▶ [WHAT TO WORK ON] Copy all of the entries that follow, exactly.

[[ INFORMATION, beginning ]]

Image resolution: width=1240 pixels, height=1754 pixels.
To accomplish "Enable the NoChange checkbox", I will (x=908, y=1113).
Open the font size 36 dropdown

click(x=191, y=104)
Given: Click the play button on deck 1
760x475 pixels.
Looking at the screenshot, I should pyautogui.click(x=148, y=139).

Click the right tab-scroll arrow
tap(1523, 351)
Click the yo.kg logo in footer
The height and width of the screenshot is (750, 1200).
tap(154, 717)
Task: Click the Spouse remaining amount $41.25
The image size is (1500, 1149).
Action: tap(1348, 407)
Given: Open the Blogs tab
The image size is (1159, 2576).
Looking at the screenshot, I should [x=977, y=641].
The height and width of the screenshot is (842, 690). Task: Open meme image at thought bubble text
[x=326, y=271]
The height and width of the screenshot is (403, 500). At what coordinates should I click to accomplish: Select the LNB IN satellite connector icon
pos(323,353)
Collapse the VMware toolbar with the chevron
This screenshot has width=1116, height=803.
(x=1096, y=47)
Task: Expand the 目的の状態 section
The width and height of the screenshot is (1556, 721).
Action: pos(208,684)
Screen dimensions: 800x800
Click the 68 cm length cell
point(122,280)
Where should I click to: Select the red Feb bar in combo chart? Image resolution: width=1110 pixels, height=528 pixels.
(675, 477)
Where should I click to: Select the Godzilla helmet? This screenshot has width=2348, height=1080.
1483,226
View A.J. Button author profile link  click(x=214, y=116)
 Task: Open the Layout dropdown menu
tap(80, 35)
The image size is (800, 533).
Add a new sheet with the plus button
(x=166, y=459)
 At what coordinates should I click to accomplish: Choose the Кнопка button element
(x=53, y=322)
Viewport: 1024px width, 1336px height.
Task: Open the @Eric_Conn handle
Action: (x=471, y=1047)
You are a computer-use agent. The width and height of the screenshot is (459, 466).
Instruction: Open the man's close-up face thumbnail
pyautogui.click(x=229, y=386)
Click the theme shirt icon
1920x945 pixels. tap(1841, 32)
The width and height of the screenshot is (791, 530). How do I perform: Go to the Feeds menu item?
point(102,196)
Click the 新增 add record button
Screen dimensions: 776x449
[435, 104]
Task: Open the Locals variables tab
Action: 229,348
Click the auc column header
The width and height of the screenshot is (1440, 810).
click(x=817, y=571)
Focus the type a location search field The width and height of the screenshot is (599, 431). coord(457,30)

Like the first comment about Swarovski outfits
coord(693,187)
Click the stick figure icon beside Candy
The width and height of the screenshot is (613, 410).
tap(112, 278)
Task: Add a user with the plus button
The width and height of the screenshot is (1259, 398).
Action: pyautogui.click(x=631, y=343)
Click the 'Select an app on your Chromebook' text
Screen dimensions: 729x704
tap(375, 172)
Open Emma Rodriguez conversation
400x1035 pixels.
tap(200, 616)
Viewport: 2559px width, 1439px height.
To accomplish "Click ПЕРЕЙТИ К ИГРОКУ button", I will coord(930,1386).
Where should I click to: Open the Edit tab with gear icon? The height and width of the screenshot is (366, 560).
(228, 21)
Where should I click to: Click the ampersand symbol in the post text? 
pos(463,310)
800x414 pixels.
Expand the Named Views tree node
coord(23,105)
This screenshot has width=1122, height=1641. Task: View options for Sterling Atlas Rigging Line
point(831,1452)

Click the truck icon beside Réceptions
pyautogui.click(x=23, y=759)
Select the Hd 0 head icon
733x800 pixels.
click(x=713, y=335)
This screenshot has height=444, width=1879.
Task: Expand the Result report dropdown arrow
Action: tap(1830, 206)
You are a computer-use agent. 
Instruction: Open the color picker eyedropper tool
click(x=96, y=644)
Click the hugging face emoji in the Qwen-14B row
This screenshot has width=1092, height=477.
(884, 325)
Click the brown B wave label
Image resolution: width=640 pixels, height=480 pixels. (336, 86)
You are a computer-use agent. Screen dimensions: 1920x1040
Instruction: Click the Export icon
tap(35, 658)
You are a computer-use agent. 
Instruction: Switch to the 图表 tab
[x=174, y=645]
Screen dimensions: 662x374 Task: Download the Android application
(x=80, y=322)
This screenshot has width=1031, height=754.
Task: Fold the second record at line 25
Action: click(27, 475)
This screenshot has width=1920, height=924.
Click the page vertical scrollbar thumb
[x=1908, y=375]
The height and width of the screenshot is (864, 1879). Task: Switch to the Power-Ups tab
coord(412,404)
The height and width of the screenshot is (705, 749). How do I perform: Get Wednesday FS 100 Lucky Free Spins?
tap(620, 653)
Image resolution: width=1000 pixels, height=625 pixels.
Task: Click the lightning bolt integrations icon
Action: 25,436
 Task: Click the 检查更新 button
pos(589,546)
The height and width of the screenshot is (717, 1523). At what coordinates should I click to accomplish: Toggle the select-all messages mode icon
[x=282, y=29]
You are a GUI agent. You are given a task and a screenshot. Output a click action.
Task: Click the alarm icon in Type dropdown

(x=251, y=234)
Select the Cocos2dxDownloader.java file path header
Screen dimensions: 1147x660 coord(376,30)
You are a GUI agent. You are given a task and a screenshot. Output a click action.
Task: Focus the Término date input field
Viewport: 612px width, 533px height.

[[ INFORMATION, end ]]

▶ [SOLUTION BELOW]
Image resolution: width=1240 pixels, height=1754 pixels.
To accomplish "Enable the NoChange checkbox", I will (x=908, y=1113).
Open the font size 36 dropdown

click(x=191, y=104)
Given: Click the play button on deck 1
760x475 pixels.
Looking at the screenshot, I should pyautogui.click(x=148, y=139).

Click the right tab-scroll arrow
tap(1523, 351)
Click the yo.kg logo in footer
The height and width of the screenshot is (750, 1200).
tap(154, 717)
Task: Click the Spouse remaining amount $41.25
The image size is (1500, 1149).
Action: tap(1348, 407)
Given: Open the Blogs tab
The image size is (1159, 2576).
Looking at the screenshot, I should [x=977, y=641].
The height and width of the screenshot is (842, 690). Task: Open meme image at thought bubble text
[x=326, y=271]
The height and width of the screenshot is (403, 500). At what coordinates should I click to accomplish: Select the LNB IN satellite connector icon
pos(323,353)
Collapse the VMware toolbar with the chevron
This screenshot has width=1116, height=803.
(x=1096, y=47)
Task: Expand the 目的の状態 section
The width and height of the screenshot is (1556, 721).
Action: pos(208,684)
Screen dimensions: 800x800
Click the 68 cm length cell
point(122,280)
Where should I click to: Select the red Feb bar in combo chart? Image resolution: width=1110 pixels, height=528 pixels.
(675, 477)
Where should I click to: Select the Godzilla helmet? This screenshot has width=2348, height=1080.
1483,226
View A.J. Button author profile link  click(x=214, y=116)
 Task: Open the Layout dropdown menu
tap(80, 35)
The image size is (800, 533).
Add a new sheet with the plus button
(x=166, y=459)
 At what coordinates should I click to accomplish: Choose the Кнопка button element
(x=53, y=322)
Viewport: 1024px width, 1336px height.
Task: Open the @Eric_Conn handle
Action: (x=471, y=1047)
You are a computer-use agent. The width and height of the screenshot is (459, 466).
Instruction: Open the man's close-up face thumbnail
pyautogui.click(x=229, y=386)
Click the theme shirt icon
1920x945 pixels. tap(1841, 32)
The width and height of the screenshot is (791, 530). How do I perform: Go to the Feeds menu item?
point(102,196)
Click the 新增 add record button
Screen dimensions: 776x449
[435, 104]
Task: Open the Locals variables tab
Action: 229,348
Click the auc column header
The width and height of the screenshot is (1440, 810).
click(x=817, y=571)
Focus the type a location search field The width and height of the screenshot is (599, 431). coord(457,30)

Like the first comment about Swarovski outfits
coord(693,187)
Click the stick figure icon beside Candy
The width and height of the screenshot is (613, 410).
tap(112, 278)
Task: Add a user with the plus button
The width and height of the screenshot is (1259, 398).
Action: pyautogui.click(x=631, y=343)
Click the 'Select an app on your Chromebook' text
Screen dimensions: 729x704
tap(375, 172)
Open Emma Rodriguez conversation
400x1035 pixels.
tap(200, 616)
Viewport: 2559px width, 1439px height.
To accomplish "Click ПЕРЕЙТИ К ИГРОКУ button", I will coord(930,1386).
Where should I click to: Open the Edit tab with gear icon? The height and width of the screenshot is (366, 560).
(228, 21)
Where should I click to: Click the ampersand symbol in the post text? 
pos(463,310)
800x414 pixels.
Expand the Named Views tree node
coord(23,105)
This screenshot has width=1122, height=1641. Task: View options for Sterling Atlas Rigging Line
point(831,1452)

Click the truck icon beside Réceptions
pyautogui.click(x=23, y=759)
Select the Hd 0 head icon
733x800 pixels.
click(x=713, y=335)
This screenshot has height=444, width=1879.
Task: Expand the Result report dropdown arrow
Action: tap(1830, 206)
You are a computer-use agent. 
Instruction: Open the color picker eyedropper tool
click(x=96, y=644)
Click the hugging face emoji in the Qwen-14B row
This screenshot has width=1092, height=477.
(884, 325)
Click the brown B wave label
Image resolution: width=640 pixels, height=480 pixels. (336, 86)
You are a computer-use agent. Screen dimensions: 1920x1040
Instruction: Click the Export icon
tap(35, 658)
You are a computer-use agent. 
Instruction: Switch to the 图表 tab
[x=174, y=645]
Screen dimensions: 662x374 Task: Download the Android application
(x=80, y=322)
This screenshot has width=1031, height=754.
Task: Fold the second record at line 25
Action: click(27, 475)
This screenshot has width=1920, height=924.
Click the page vertical scrollbar thumb
[x=1908, y=375]
The height and width of the screenshot is (864, 1879). Task: Switch to the Power-Ups tab
coord(412,404)
The height and width of the screenshot is (705, 749). How do I perform: Get Wednesday FS 100 Lucky Free Spins?
tap(620, 653)
Image resolution: width=1000 pixels, height=625 pixels.
Task: Click the lightning bolt integrations icon
Action: 25,436
 Task: Click the 检查更新 button
pos(589,546)
The height and width of the screenshot is (717, 1523). At what coordinates should I click to accomplish: Toggle the select-all messages mode icon
[x=282, y=29]
You are a GUI agent. You are given a task and a screenshot. Output a click action.
Task: Click the alarm icon in Type dropdown

(x=251, y=234)
Select the Cocos2dxDownloader.java file path header
Screen dimensions: 1147x660 coord(376,30)
You are a GUI agent. You are given a task and a screenshot. Output a click action.
Task: Focus the Término date input field
Viewport: 612px width, 533px height.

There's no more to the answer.